Samstag, 24. August 2013

Die unglaubwürdigsten Momente in Found Footage Filmen

Cloverfield
Derzeit gibt es wieder eine Welle von Found Footage Filmen, welche die DVD-Regale in den Geschäften füllen. Dieses Stilmittel ist in meinen Augen nicht nur schön langsam durch, es wird von den Machern immer wieder als Ausrede benutzt, um alles, was einen kohärenten Aufbau einer Geschichte ausmacht, mit Füßen zu treten. Außerdem gibt es in wirklich jedem dieser Filme zumindest einen Moment, den kein normaler Mensch filmen würde und die dadurch so unglaubwürdig werden, dass jeder nur noch "Das filmt doch keine Sau mehr!" denkt, anstatt mit den Protagonisten mitzufiebern. Um die unglaubwürdigsten Szenen dieser Art geht es hier. Es geht mir hier nicht darum, dass diese Szenen nicht in den Filmen sein sollten (manche sind für den Film einfach nötig). Mit den folgenden Beispielen soll vor allem gezeigt werden, dass das Stilmittel "Found Footage" sehr eng gesteckte Grenzen hat, innerhalb derer offenbar nicht jedermann einen brauchbaren Film hinbekommt.

Cloverfield (USA 2008)
In J. J. Abrams "Cloverfield" gibt es gleich mehrere Szenen, die das Found-Footage-Format regelrecht sprengen.

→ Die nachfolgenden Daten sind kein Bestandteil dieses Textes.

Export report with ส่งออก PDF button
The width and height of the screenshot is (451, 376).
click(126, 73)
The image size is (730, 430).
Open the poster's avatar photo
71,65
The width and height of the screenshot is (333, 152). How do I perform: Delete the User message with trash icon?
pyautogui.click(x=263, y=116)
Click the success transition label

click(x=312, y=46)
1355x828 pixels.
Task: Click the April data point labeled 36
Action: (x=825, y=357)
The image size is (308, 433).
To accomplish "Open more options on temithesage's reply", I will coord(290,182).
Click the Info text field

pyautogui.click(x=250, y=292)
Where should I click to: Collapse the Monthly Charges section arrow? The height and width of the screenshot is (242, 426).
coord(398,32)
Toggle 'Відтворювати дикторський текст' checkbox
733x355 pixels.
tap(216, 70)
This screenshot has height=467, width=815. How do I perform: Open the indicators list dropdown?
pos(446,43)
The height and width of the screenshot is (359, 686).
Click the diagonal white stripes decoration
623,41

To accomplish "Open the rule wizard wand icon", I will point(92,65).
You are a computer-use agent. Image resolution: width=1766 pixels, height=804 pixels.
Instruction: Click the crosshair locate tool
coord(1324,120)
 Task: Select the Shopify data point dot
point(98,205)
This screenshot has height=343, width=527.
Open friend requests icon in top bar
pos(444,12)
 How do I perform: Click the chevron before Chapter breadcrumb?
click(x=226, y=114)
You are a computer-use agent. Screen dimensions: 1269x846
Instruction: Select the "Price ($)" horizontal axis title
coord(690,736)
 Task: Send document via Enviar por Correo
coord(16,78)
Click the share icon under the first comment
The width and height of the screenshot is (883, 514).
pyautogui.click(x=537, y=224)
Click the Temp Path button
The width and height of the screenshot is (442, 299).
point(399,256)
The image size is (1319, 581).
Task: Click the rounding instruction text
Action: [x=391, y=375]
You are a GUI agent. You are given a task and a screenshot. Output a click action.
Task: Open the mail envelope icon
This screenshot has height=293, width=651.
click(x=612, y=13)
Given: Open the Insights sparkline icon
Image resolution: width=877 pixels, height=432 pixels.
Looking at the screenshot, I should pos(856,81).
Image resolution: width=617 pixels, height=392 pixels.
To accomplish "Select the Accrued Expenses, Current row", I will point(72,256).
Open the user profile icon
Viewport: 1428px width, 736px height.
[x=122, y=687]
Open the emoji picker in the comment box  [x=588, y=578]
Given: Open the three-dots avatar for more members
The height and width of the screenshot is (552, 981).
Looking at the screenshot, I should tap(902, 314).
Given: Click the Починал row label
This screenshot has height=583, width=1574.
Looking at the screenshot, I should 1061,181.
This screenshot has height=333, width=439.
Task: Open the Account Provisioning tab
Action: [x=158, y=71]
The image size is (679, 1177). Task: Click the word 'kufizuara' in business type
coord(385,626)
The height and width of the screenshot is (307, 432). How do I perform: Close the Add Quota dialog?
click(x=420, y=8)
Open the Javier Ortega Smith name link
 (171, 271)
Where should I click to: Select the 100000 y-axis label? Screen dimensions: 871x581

Meine Lieblingssequenzen sind zwei aus der Mitte des Filmes, die auch gleich aufeinander folgen. Szene Nummer 1 spielt sich in der U-Bahn-Station ab, in welche unsere Protagonisten geflüchtet sind, nachdem das Monster die Stadt angegriffen hat. Unser Held Rob teilt seinen Eltern gerade am Telefon mit, dass sein Bruder gerade ums Leben kam. Was macht sein bester Freund? Hält aus ein paar Metern Entfernung voll drauf und filmt mit, wie Rob seinen in Tränen ausbrechenden Eltern erklären muss, was genau passiert ist und dabei selbst zusammenbricht. Ganz ehrlich: Was für eine Arschgeige muss man sein, um so etwas zu filmen?
Die nächste unglaubwürdige Szene kommt nicht viel später. Rob und seine Freunde rennen durch den U-Bahn-Schacht, weil die kleinen "Abkömmlinge" des Monsters sie verfolgen. Eine von ihnen, Marlena, wird von den Viechern eingeholt und attackiert. Hudson, der die ganze Zeit die Kamera hält, eilt ihr zu Hilfe. Wie macht er das? Natürlich nur mit einer Hand, denn schließlich muss er nebenbei noch den Angriff filmen. *kopftriffttischplatte*

Evidence (USA 2012)
In Howie Askins "Evidence" (dessen Drehbuch von Hauptdarsteller Ryan McCoy stammt) dreht der Student Ryan eine Dokumentation darüber, wie es ist, wenn man zum ersten Mal campen geht (eine lahmere Ausrede ist euch nicht eingefallen?). In der Nacht hört man gar böse Geräusche und plötzlich werden er und seine Freunde von Monstern angegriffen und müssen fliehen.
Der Film an sich folgt einfach nur der Blair-Witch-Formel, ohne sie groß zu verändern. Drei Dinge stören das ohnehin schon kaum ansehbare Gesamtbild aber gewaltig. Erstens nervt es, dass alle auf Kameramann Ryan losgehen, dass er endlich mit der Filmerei aufhören soll, nur um - sobald sie selbst die Kamera in der Hand halten - später genauso mit dem Ding zu nerven wie er. Besonders "gelungen" ist auch die Szene, in der die beiden Mädchen mitten im Wald den toten Ryan finden. Anstatt die Kamera einfach zur Seite zu legen, folgt seine Freundin (mitsamt Anhang) der Spur aus Ryans Gedärmen mit der Kamera (!) und filmt dann mindestens zweimal sekundenlang die ausgeweidete Leiche ab, während sie ständig "Oh Gott! Oh nein!" schreit.
Dafür war sie in einer der nächsten Szenen ziemlich ruhig. Sie hielt es nämlich - aus welchen Gründen auch immer - für konstruktiver, ihre Freundin einfach nur zu filmen, während eines der Monster von hinten auf sie zuläuft, statt ein einziges Mal sowas wie "Hinter dir!" zu brüllen. Dass ihre Freundin überlebt, ist wirklich nicht ihr Verdienst.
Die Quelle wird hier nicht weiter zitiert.